In short: Microsoft Teams iOS client login screen can be bypassed after organization mandated login (refresh token) expiration has expired by dismissing the login view and tapping on the enabled user-interface elements. This behavior can be repeated an unlimited amount of times to browse section of the app and view protected data meant for a successfully authenticated user.
- Expiration example: Organization mandates re-authentication period of 18 hours. The user is no longer authenticated 19 hours after initial login.
- Cached data such as notification, teams, and chat are available.
- New Teams voice calls can be successfully joined with two way voice communication.
- The only thing needed for this is quick fingers.
Click above image for video version of PoC screen recording.

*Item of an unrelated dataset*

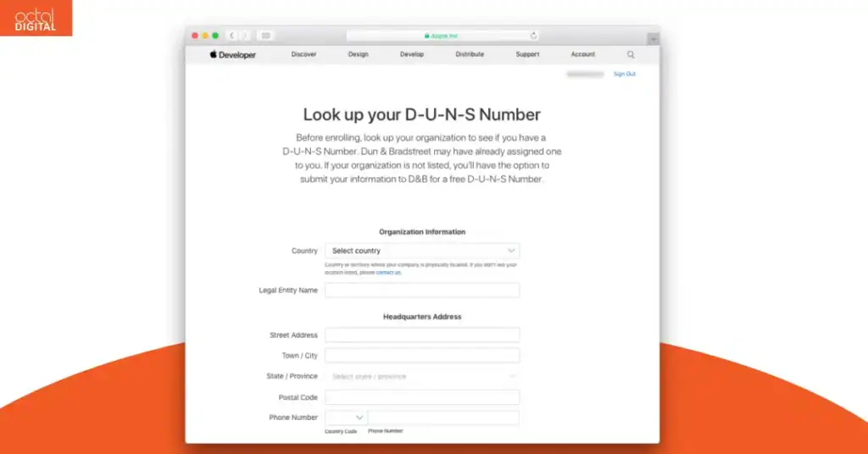This screenshot has width=868, height=454.
Task: Select the Postal Code input field
Action: (422, 397)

This behavior can be viewed in the iOS Microsoft Teams app on at least version 2.3.1 (tested working on 03MAR21). I have not tested this on the equivalent Android Teams app. Steps to access user data after your login expires are below:
Login to MS Teams account under an organization with a relogin (refresh token) expiration time of N. (Ex: Max lifetime of refresh token of 18 hours) MS Teams may be set to use a authentication method similar to OAuth 2.0.
Wait N hrs for the refresh token to expire.

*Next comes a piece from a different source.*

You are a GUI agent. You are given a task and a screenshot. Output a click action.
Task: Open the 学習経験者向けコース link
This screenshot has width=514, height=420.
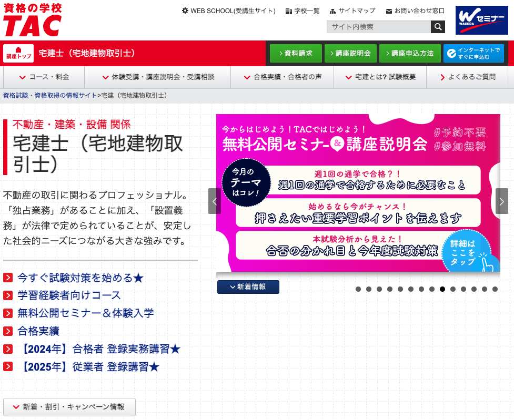69,295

- Open Teams iOS app. iOS client app will popup webview loading a login page at https://login.microsoftonline.com/XXX/oauth2/v2.0/authorize.

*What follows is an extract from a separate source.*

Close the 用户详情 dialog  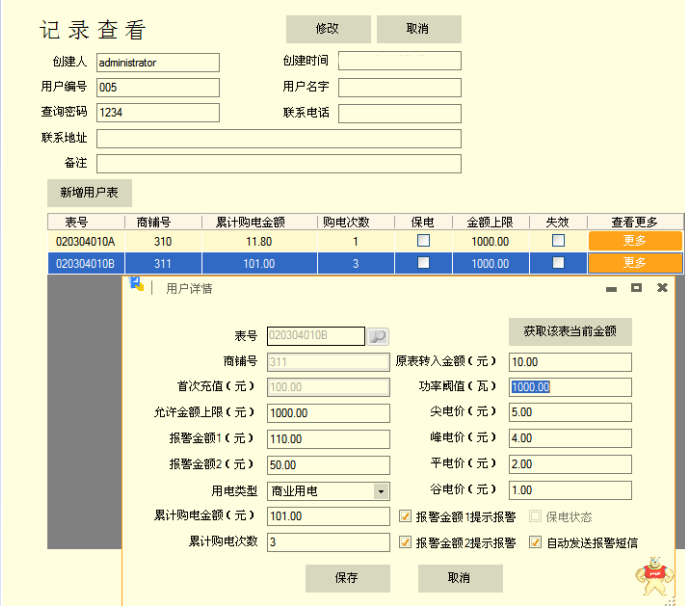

- Before the login webview popup, the iOS client will find that the refresh_token is expired by a response from a request to https://login.microsoftoline.com/XXX/oauth2/v2.0/token.
- See OAuth 2.0 for details on the Authorization Code grant type login flow.
Click “Cancel” button in upper-left of the popup webview containing login page. The popup webview will dismiss by sliding down off the screen.
- Full interaction and information viewing is possible in the iOS client app for a brief period. Examples of tested data access: - Bottom tab bar can be clicked to view different Teams data such as notifcations, chats, calendar. - Pull to refresh on notifications view will intiate a refresh and load new data - Clicking “join” meeting on calendar view will successfully join a team meeting and audio. (connection to api.flightproxy.teams.microsoft.com made) Creation of the meeting is logged and can be seen in the “chat” view of an event showing who entered the meeting.
iOS client app may display a dialog indicating auth failure and an option to sign out. Click “cancel”. iOS client app will popup the login webview again.
Go to step 4. Repeated user privileged data access is possible by cancelling the popup login webview and tapping on parts of the graphical user interface during the few seconds before the login alert and webview pop up again.
This login bypass and information disclosure vulnerability was submitted to Microsoft and assigned case #63474. Screen recordings demonstrating bypass of the login screen and ability to successfully join a call were shared as well. A month later, Microsoft replied that this “behavior is considered to be by design”.
We determined that this behavior is considered to be by design because after the tokens expire, the device still has cached data locally which is accessible to the Teams client.
Caching data locally to alleviate the need to redownload user Teams data is a normal design philosophy. However, the graphical user interface should not be designed to allow free access to cached data once the user access to the data is known to be expired/invalid. The separate data storage and data presentation functionalities of the Microsoft Teams iOS client application should be designed to mask or hide the cached data from view until the user has successfully reauthenticated.
Microsoft’s response also suggests that being able to join, speak, and hear Teams calls when not authenticated is expected behavior.
A simple and effective solution would hide visibility of the main Teams user interface when the user authentication has expired. Once the user has successfully reauthenticated, enable interaction and make the main GUI containing cached user data visible again. The Teams call infrastructure should also be patched to check if the authentication has expired before allowing a client to join a call.
If this is apparently intended functionality - maybe a helpful feature to peek at messages and join Teams calls when the user’s authentication is not verified - people should know more about the functionality of “Quick Fingers” when the user “forgets” their password.
01FEB21 - Reported bug to Microsoft Security Response Center (MSRC) Researcher Portal
02MAR21 - MSRC informs me that login bypass and information disclosure described is unavoidable “by design”.